───── Data supplied ─────

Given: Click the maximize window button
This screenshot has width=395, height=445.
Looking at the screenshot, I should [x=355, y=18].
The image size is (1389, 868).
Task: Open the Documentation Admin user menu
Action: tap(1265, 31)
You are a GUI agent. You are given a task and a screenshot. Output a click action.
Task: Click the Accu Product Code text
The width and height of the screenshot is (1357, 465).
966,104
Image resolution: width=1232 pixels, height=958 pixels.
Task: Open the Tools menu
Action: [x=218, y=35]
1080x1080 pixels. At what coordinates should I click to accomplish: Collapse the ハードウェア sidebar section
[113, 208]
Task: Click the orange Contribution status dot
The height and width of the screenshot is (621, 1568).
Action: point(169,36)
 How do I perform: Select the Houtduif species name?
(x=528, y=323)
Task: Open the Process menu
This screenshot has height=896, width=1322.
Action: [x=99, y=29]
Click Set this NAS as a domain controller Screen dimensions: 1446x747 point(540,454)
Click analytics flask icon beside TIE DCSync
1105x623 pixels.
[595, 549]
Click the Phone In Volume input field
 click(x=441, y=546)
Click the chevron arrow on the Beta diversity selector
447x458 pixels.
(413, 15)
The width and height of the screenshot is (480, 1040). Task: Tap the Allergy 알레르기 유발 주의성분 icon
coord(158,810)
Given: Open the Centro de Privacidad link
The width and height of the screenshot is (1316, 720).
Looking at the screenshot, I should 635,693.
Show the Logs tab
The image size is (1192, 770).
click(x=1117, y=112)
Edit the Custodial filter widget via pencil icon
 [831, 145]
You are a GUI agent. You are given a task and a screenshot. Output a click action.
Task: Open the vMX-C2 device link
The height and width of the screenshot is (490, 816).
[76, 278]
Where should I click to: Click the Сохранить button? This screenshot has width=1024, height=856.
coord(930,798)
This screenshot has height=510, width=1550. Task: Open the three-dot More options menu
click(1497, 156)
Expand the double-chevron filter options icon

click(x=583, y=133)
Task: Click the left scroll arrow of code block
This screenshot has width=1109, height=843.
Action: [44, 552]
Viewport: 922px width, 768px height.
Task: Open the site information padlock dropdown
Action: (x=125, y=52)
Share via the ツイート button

─────

* **Problem statement**
Reproduce the whole of the records exactly, so that no line differs from the source above.

* **Solution for this task**
Given: Click the maximize window button
This screenshot has width=395, height=445.
Looking at the screenshot, I should [x=355, y=18].
The image size is (1389, 868).
Task: Open the Documentation Admin user menu
Action: tap(1265, 31)
You are a GUI agent. You are given a task and a screenshot. Output a click action.
Task: Click the Accu Product Code text
The width and height of the screenshot is (1357, 465).
966,104
Image resolution: width=1232 pixels, height=958 pixels.
Task: Open the Tools menu
Action: [x=218, y=35]
1080x1080 pixels. At what coordinates should I click to accomplish: Collapse the ハードウェア sidebar section
[113, 208]
Task: Click the orange Contribution status dot
The height and width of the screenshot is (621, 1568).
Action: point(169,36)
 How do I perform: Select the Houtduif species name?
(x=528, y=323)
Task: Open the Process menu
This screenshot has height=896, width=1322.
Action: [x=99, y=29]
Click Set this NAS as a domain controller Screen dimensions: 1446x747 point(540,454)
Click analytics flask icon beside TIE DCSync
1105x623 pixels.
[595, 549]
Click the Phone In Volume input field
 click(x=441, y=546)
Click the chevron arrow on the Beta diversity selector
447x458 pixels.
(413, 15)
The width and height of the screenshot is (480, 1040). Task: Tap the Allergy 알레르기 유발 주의성분 icon
coord(158,810)
Given: Open the Centro de Privacidad link
The width and height of the screenshot is (1316, 720).
Looking at the screenshot, I should 635,693.
Show the Logs tab
The image size is (1192, 770).
click(x=1117, y=112)
Edit the Custodial filter widget via pencil icon
 [831, 145]
You are a GUI agent. You are given a task and a screenshot. Output a click action.
Task: Open the vMX-C2 device link
The height and width of the screenshot is (490, 816).
[76, 278]
Where should I click to: Click the Сохранить button? This screenshot has width=1024, height=856.
coord(930,798)
This screenshot has height=510, width=1550. Task: Open the three-dot More options menu
click(1497, 156)
Expand the double-chevron filter options icon

click(x=583, y=133)
Task: Click the left scroll arrow of code block
This screenshot has width=1109, height=843.
Action: [44, 552]
Viewport: 922px width, 768px height.
Task: Open the site information padlock dropdown
Action: (x=125, y=52)
Share via the ツイート button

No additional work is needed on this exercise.